--- Input data Enclosed Below ---

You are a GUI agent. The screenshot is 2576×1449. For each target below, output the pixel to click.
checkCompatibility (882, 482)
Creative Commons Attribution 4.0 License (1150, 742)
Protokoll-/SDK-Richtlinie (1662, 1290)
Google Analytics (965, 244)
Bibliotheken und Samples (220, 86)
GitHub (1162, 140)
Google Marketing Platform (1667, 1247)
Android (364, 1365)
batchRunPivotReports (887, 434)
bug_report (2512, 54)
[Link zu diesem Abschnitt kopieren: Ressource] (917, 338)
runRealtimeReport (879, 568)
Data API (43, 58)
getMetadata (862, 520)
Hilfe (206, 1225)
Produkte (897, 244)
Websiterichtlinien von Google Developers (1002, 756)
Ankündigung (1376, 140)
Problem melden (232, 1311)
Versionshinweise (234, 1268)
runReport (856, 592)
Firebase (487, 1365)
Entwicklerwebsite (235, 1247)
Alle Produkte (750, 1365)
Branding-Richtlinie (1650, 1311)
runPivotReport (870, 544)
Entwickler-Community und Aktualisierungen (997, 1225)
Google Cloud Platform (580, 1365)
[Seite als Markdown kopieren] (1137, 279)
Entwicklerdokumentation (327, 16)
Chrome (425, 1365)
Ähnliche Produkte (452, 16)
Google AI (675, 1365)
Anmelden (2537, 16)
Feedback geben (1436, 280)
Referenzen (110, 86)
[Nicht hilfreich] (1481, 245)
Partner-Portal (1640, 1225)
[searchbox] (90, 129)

--- End of Enclosed Input data ---

### [Task objective]
Where the line containing "Google Marketing Platform (1667, 1247)" appears in the records above, begin copying and continue through the last line; copy each line exactly and include no others.

### [Result]
Google Marketing Platform (1667, 1247)
Android (364, 1365)
batchRunPivotReports (887, 434)
bug_report (2512, 54)
[Link zu diesem Abschnitt kopieren: Ressource] (917, 338)
runRealtimeReport (879, 568)
Data API (43, 58)
getMetadata (862, 520)
Hilfe (206, 1225)
Produkte (897, 244)
Websiterichtlinien von Google Developers (1002, 756)
Ankündigung (1376, 140)
Problem melden (232, 1311)
Versionshinweise (234, 1268)
runReport (856, 592)
Firebase (487, 1365)
Entwicklerwebsite (235, 1247)
Alle Produkte (750, 1365)
Branding-Richtlinie (1650, 1311)
runPivotReport (870, 544)
Entwickler-Community und Aktualisierungen (997, 1225)
Google Cloud Platform (580, 1365)
[Seite als Markdown kopieren] (1137, 279)
Entwicklerdokumentation (327, 16)
Chrome (425, 1365)
Ähnliche Produkte (452, 16)
Google AI (675, 1365)
Anmelden (2537, 16)
Feedback geben (1436, 280)
Referenzen (110, 86)
[Nicht hilfreich] (1481, 245)
Partner-Portal (1640, 1225)
[searchbox] (90, 129)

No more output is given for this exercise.